• [TASK DETAILS] Take the line that has "Task: Expand the" in it and every line after it to the end of the entries, and reproduce them exactly.

• [SUPPLIED INFORMATION]
>>>>>
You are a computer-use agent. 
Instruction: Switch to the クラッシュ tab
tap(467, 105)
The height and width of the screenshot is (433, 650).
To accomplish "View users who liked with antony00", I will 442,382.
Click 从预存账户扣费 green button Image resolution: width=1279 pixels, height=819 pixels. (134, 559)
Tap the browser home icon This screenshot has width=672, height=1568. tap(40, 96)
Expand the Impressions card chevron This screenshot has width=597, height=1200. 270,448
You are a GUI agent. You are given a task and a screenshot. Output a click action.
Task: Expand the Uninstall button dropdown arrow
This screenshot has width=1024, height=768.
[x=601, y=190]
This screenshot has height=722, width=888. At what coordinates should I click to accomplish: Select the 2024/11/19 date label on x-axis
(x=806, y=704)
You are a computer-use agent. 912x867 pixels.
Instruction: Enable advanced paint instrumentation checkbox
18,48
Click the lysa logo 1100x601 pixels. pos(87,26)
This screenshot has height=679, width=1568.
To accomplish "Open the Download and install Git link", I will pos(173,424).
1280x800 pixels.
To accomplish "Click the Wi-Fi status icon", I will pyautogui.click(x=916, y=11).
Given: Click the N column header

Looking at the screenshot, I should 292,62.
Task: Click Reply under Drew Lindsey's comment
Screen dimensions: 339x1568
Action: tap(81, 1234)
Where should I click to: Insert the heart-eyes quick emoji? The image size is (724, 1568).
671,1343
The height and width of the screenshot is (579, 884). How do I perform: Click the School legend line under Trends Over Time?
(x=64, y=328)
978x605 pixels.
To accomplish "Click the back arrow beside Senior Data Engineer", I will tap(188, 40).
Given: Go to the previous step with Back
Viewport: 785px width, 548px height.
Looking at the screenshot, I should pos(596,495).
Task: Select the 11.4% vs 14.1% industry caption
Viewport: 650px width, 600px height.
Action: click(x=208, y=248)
<<<<<
• [RESULT OF THE EXERCISE]
Task: Expand the Uninstall button dropdown arrow
This screenshot has width=1024, height=768.
[x=601, y=190]
This screenshot has height=722, width=888. At what coordinates should I click to accomplish: Select the 2024/11/19 date label on x-axis
(x=806, y=704)
You are a computer-use agent. 912x867 pixels.
Instruction: Enable advanced paint instrumentation checkbox
18,48
Click the lysa logo 1100x601 pixels. pos(87,26)
This screenshot has height=679, width=1568.
To accomplish "Open the Download and install Git link", I will pos(173,424).
1280x800 pixels.
To accomplish "Click the Wi-Fi status icon", I will pyautogui.click(x=916, y=11).
Given: Click the N column header

Looking at the screenshot, I should 292,62.
Task: Click Reply under Drew Lindsey's comment
Screen dimensions: 339x1568
Action: tap(81, 1234)
Where should I click to: Insert the heart-eyes quick emoji? The image size is (724, 1568).
671,1343
The height and width of the screenshot is (579, 884). How do I perform: Click the School legend line under Trends Over Time?
(x=64, y=328)
978x605 pixels.
To accomplish "Click the back arrow beside Senior Data Engineer", I will tap(188, 40).
Given: Go to the previous step with Back
Viewport: 785px width, 548px height.
Looking at the screenshot, I should pos(596,495).
Task: Select the 11.4% vs 14.1% industry caption
Viewport: 650px width, 600px height.
Action: click(x=208, y=248)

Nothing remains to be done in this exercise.